Case No. 3:14-cv-252-J-34MCR
FLORIDA STATE COLLEGE,
Defendant.
_____________________________________/
ORDER
THIS CAUSE is before the Court on Defendant Florida State College’s Motion to
Dismiss Plaintiff’s Complaint (Dkt. No. 4; Motion) filed on March 10, 2014. In response to
the Motion, Adeniji filed a document titled “Motion New Case 2014 Continued
Discrimination Case Should Not be Dismissed” (Dkt. No. 11; Response), which the Court
construes to be her response to the Motion. Thus, this matter is ripe for review.
I.
Factual Background
On February 7, 2014, Adeniji filed her Cause of Action (Dkt. No. 2; Complaint) in the
Circuit Court, Fourth Judicial Circuit, in and for Duval County, Florida. In the Complaint,
Adeniji alleges that Florida State College violated the Florida Civil Rights Act, Florida
Statutes section 760.07, Title VII of the Civil Rights Act of 1964, 42 U.S.C. §2000, and 42
U.S.C. § 1983. See Complaint at 1-2. Adeniji asserts that on April 25, 2011, she was denied
entrance to Florida State College Downtown Campus despite the fact that she had her
Florida driver’s license and a United States Army photo identification card. See id. at 2. She
further alleges that on that same date she was given a trespass order (Trespass Order),
and that the Trespass Order continues to be enforced as recently as February 2014. As
a result of these actions, Adeniji contends that she has been discriminated against on the
basis of her race, color, national origin, and age.

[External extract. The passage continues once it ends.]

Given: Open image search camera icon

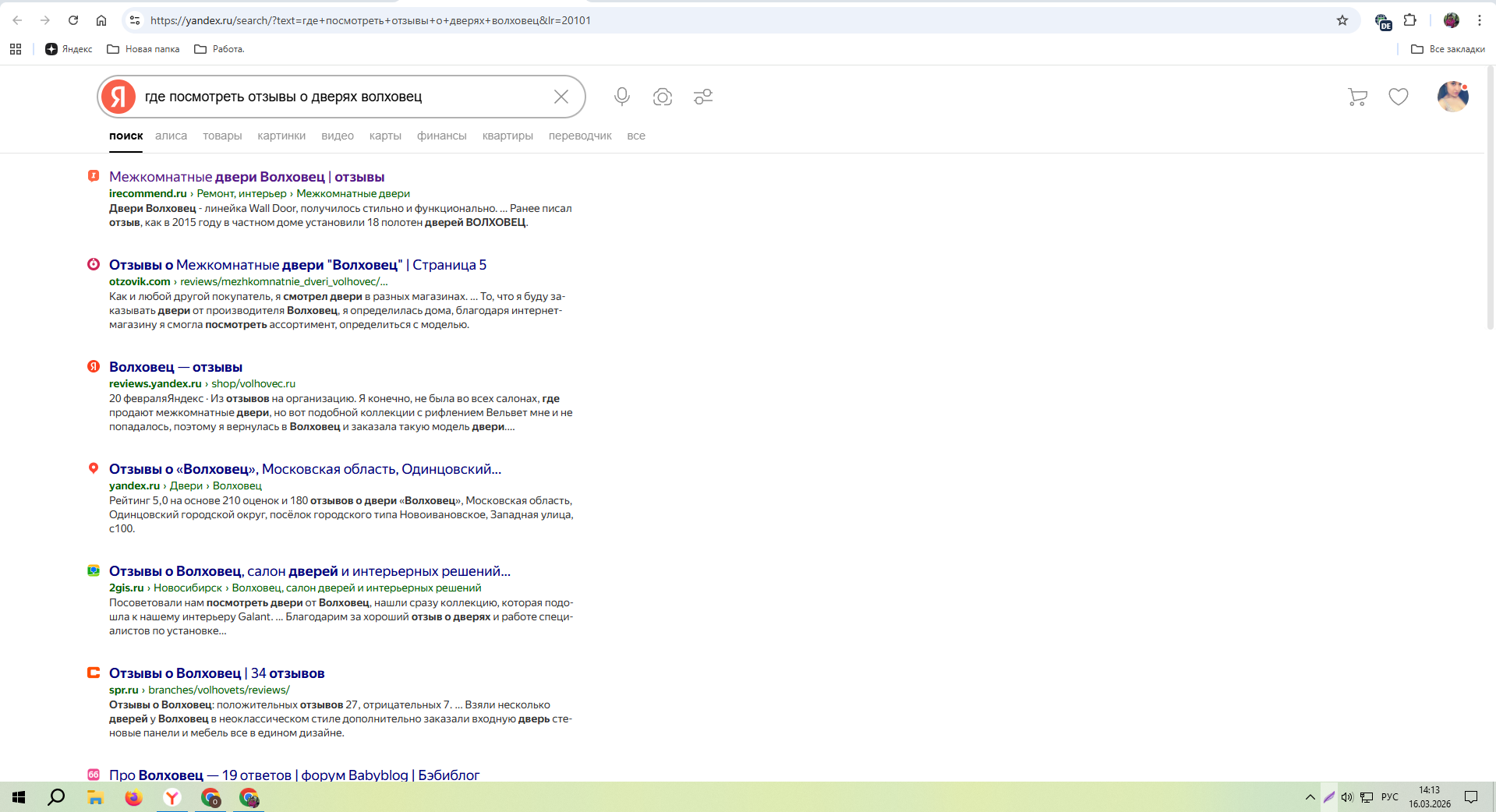Looking at the screenshot, I should click(663, 97).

See id. at 1. She seeks an order from this
Court vacating the Trespass Order and awarding her $2,000,000. See id. at 2.
Notably, Adeniji has filed two previous lawsuits in this Court raising claims related
to the events that took place on April 25, 2011, and the Trespass Order. She first filed a
complaint on May 4, 2011. See Adeniji v. Florida State College, et al., Case No. 3:11-cv443-J-34TEM (Adeniji I). This Court dismissed Adeniji I without prejudice on May 14, 2012.
See Adeniji I, Order, Dkt. No. 44 at 2-3. Adeniji appealed the dismissal to the Eleventh
Circuit Court of Appeals.1 On September 20, 2012, the Eleventh Circuit denied Adeniji’s
request to pursue her appeal in forma pauperis, see Order Denying Motion to Proceed In
Forma Pauperis, No. 12-12747-D, and on December 21, 2012, the Court of Appeals
dismissed the appeal for failure to prosecute, see Entry of Dismissal, No. 12-12747-D.
Adeniji filed a second lawsuit on April 8, 2013, again alleging the same cause of
action as she did in Adeniji I. See Adeniji v. Florida State College, et al., Case No. 3:13-cv361-J-34JRK (Adeniji II). On December 3, 2013, this Court dismissed the action with
prejudice. See Adeniji II, Order, Dkt. No. 40. In doing so, the Court found that the claims
set forth in the Adeniji II complaint were barred by the doctrine res judicata. See id. at 1-3.
1
The appeal was docketed as Case No. 12-12747-D.
2
In the instant Complaint, Adeniji for the third time alleges claims of discrimination
stemming from the April 25, 2011 Trespass Order and its continued enforcement.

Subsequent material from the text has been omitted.